§ **BRIEF**
In the forum thread about the 80 APO scope, what happens to the focuser when the poster tightens it enough to control the focuser tube?

§ **PAGE EXCERPT**
- - - - -
Posted 12 April 2007 - 01:10 PM
Thanks for your advice. I've checked out your photos through the 80 APO and they are just amazing!!
It looks like a great scope and I think I'm going to be putting it on my list of things to get.
Posted 12 April 2007 - 06:32 PM
You wont be dissapointed.
Fife Lake, Mi.
Posted 14 April 2007 - 07:00 AM
Weather has not been good here for awhile now. Lot's of rain this time of year but I hope to get back out with the new scope and do some imaging soon.
Posted 16 April 2007 - 02:40 PM
Leo Trio: http://www.pbase.com.../image/77288057
I'll get the color for these next time.
Posted 16 April 2007 - 09:02 PM
Those photos are amazing! Wow, I really can't believe that is your first light with the 80 APO and the Pro II!
Man oh man, too many good things out there right now...the 80 APO is on my list
Awesome first light Matt!
Posted 10 September 2007 - 12:39 PM
Posted 16 October 2007 - 12:31 PM
I seem to have some trouble with the focusser. When I tighten it up enough to keep control of the foccusser tube, the fine adjustment seems to go away and it becomes 'jumpy' and hard to turn. Is there something wrong with how I have adjusted it? If I back it off enough to make it smooth, it won't move the focusser tube.
- - - - -
§ **SOURCE DATA**
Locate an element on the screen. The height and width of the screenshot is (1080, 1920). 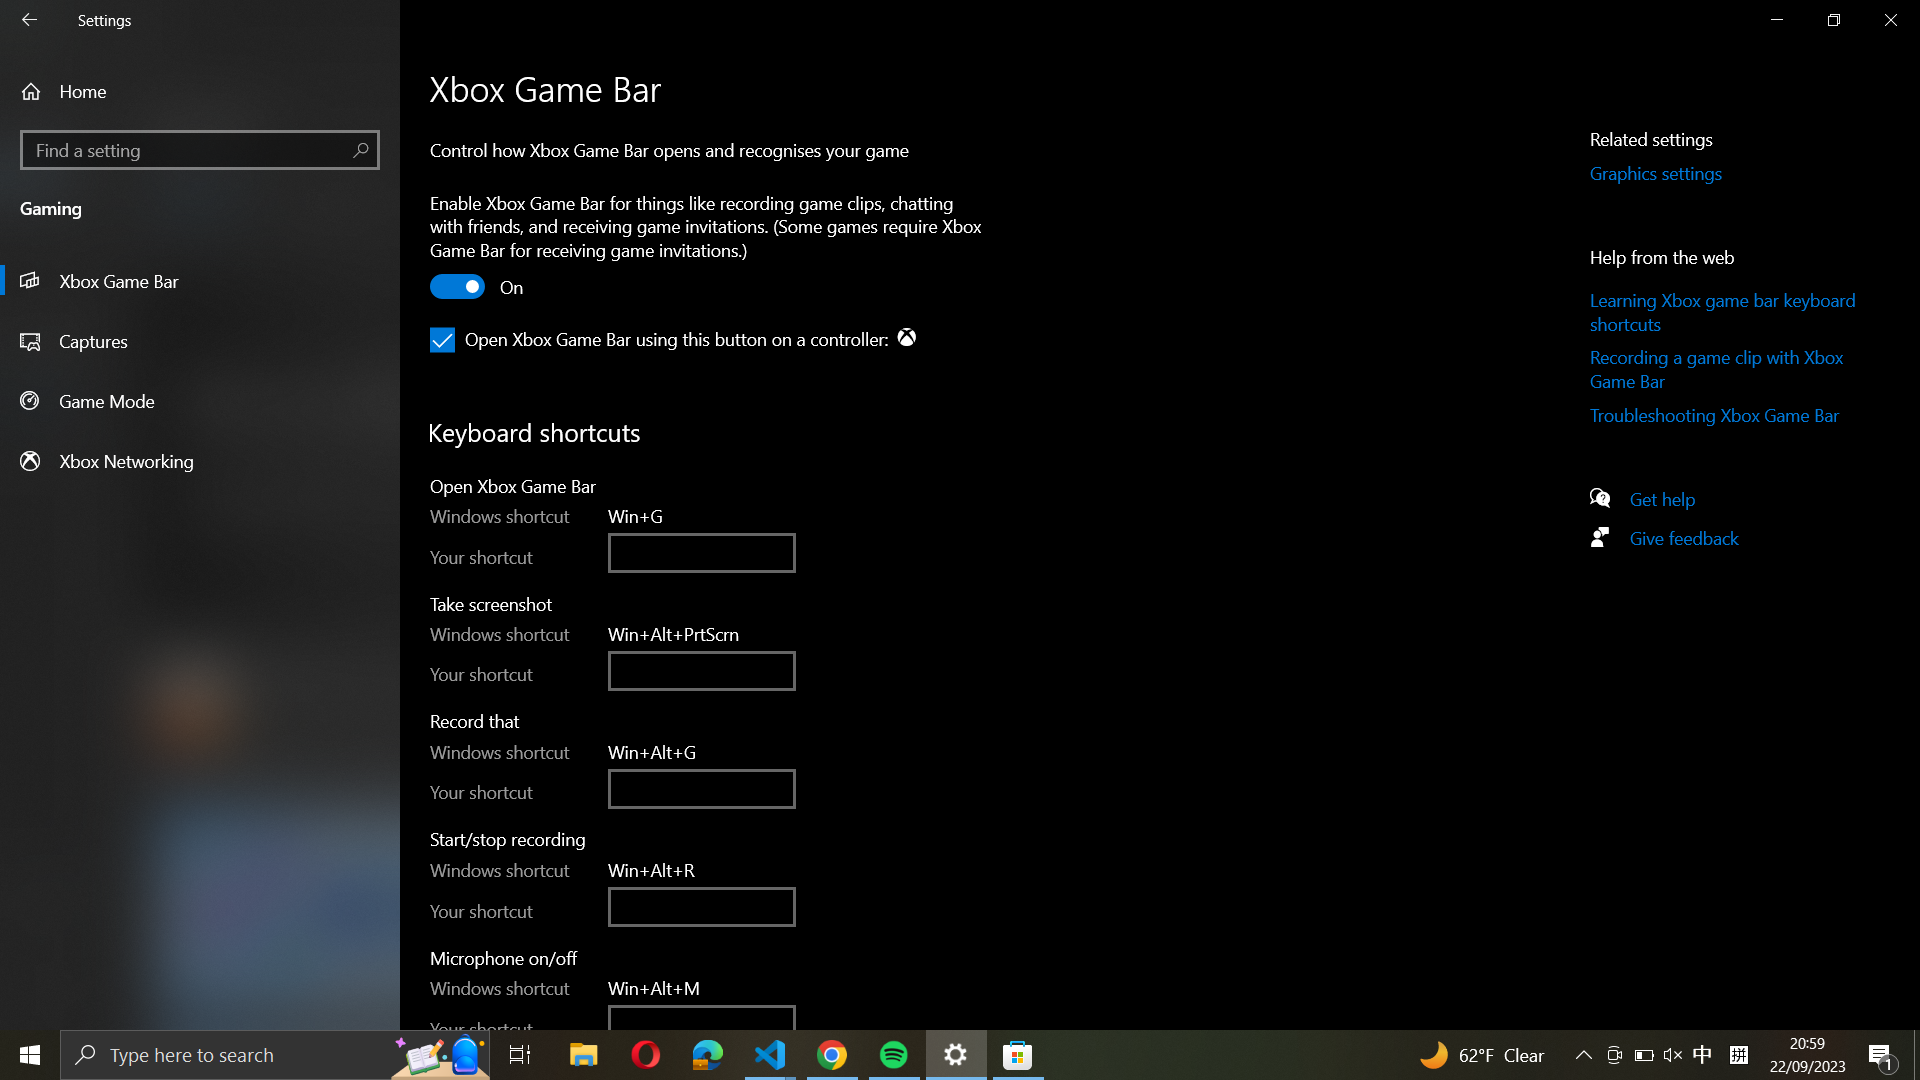
the Xbox Networking settings is located at coordinates (200, 460).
- - - - -
§ **WORKED SOLUTION**
The fine adjustment seems to go away, and it becomes "jumpy" and hard to turn.